俺の気を知ってか知らずか、妹達(主に舞流)は白いカーディガンと淡いピンクのワンピースを持って楽しそうに笑っている。無邪気とかそういうのじゃないからね、ここ重要。


「………何でそこでシズちゃんの名前が出てくるの?」


そう、これだ。俺は今日の事を新羅とドタチンにしか言ってないし、この2人には口が裂けても言うわけがない。……どこで情報が漏れたんだ。


「え?だってイザ兄今日は静雄さんとデートなんでしょ?ね、クル姉」

「…………知(知ってる)………」


よし、後で情報を漏らした奴を見つけ出して消そう。よりにもよってこの2人にばれてしまったんじゃ言い訳が出来ない。俺の妹なだけあってそういうところは妙に鋭いからなぁ。下手な嘘を吐いて自滅するよりさっさと退散してもらおう。それが一番安全だ。

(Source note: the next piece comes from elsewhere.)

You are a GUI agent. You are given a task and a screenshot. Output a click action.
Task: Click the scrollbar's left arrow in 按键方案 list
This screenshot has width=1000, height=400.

「言っとくけど、俺は着ないからな。お前達が何を考えて買ってきたのか知る必要も興味もないけど、俺はもう来て行く服ぐらい決めてるんだから余計なお世話」

「えー勿体なーい!折角静雄さんのところに行って好みの服装やタイプまで聞き出したのにー」

「…………損………」

「…………………」


え、何?2人してシズちゃんのところまでわざわざ聞きに行ったわけ?好みのタイプや服装を?わざわざ答えてあげるところ辺りシズちゃんは年下に弱いよねぇ。

…俺にはそんな事一言も教えてくれなかったのに。

馬鹿シズちゃん…。


「………それ、本当にシズちゃんの好みなの?」


確かにシズちゃんなら『守ってあげたくなるような女の子』とか好きそうだけどさ。でももしそうだとしたら、俺はシズちゃんの好みから一番遠いところにいることになる。俺はか弱い女の子みたいに誰かに守ってもらわなきゃ駄目!みたいな弱音は絶対に吐かないし、第一自分の身は自分で十分守れる。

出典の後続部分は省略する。